Databricks Community

danmlopsmaz · ‎07-20-2024

I've encountered a significant issue while using the VSCode extension for Databricks, particularly when working with a cluster configured with a Docker image. Here's a detailed description of the problem:

Problem Description

When attempting to upload and execute a Python file with VSCode to a Databricks cluster that utilizes a custom Docker image, the connection fails, and the extension does not function as expected.

==============================
Errors in 00-databricks-init-3331c3ed293013bfec5837e683d00cfe.py:
 
WARNING -  All log messages before absl: :InitializeLog() is called are written to STDERR
I0000 00 - 00: 1721481367.546267  105941 config.cc:230] gRPC experiments enabled: call_status_override_on_cancellation, event_engine_dns, event_engine_listener, http2_stats_fix, monitoring_experiment, pick_first_new, trace_record_callops, work_serializer_clears_time_cache

Error: CommandExecution.createAndWait: failed to reach Running state, got Error: [object Object]

7/20/2024, 8:34:11 AM - Creating execution context on cluster 0719 ...
Error: CommandExecution.createAndWait: failed to reach Running state, got Error: [object Object]
Execution terminated

Potential Workarounds

Databricks connect: Run the databricks connect in a terminal works to execute the spark code in the cluster. But, the VS Code extension does not.

Note

It is important to mention that when I run the same Python file with a standard cluster with no docker on it, the VSCode extension works as expected.

Kaniz_Fatma · ‎07-22-2024

Hi @danmlopsmaz, Could you please ensure that the custom Docker image you are using is compatible with the Databricks runtime? Sometimes, discrepancies between the image and the runtime can lead to failures in command execution.

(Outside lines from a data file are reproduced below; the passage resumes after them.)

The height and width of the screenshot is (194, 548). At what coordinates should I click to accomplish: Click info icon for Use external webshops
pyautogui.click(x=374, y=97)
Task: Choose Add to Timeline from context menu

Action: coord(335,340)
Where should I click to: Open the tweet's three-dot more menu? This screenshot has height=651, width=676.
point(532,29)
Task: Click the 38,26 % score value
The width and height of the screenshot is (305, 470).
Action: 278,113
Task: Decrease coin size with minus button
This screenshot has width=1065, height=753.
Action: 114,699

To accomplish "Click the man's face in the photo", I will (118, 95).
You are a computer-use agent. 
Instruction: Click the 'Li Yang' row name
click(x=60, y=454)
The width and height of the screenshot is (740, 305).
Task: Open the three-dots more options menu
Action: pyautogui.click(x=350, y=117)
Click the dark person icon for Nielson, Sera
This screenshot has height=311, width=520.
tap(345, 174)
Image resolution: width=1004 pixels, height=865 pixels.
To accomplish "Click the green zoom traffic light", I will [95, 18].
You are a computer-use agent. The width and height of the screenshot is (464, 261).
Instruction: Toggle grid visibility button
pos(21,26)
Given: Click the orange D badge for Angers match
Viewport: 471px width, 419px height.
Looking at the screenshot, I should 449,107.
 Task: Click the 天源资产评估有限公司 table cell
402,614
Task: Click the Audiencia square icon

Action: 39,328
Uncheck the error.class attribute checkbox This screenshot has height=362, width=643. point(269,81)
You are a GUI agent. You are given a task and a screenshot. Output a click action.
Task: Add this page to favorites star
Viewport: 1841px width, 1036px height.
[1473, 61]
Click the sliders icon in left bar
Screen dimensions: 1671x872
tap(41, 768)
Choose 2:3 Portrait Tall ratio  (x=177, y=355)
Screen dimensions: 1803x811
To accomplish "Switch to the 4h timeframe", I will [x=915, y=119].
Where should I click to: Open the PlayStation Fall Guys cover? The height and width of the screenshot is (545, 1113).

Since you mentioned that running Databricks Connect in a terminal works, you might want to ensure that the VSCode extension is correctly configured to use Databricks Connect.
Follow the Databricks Connect setup guide to ensure all steps are correctly implemented.

danmlopsmaz · ‎07-22-2024

Hi @Kaniz_Fatma thanks for a such quick response.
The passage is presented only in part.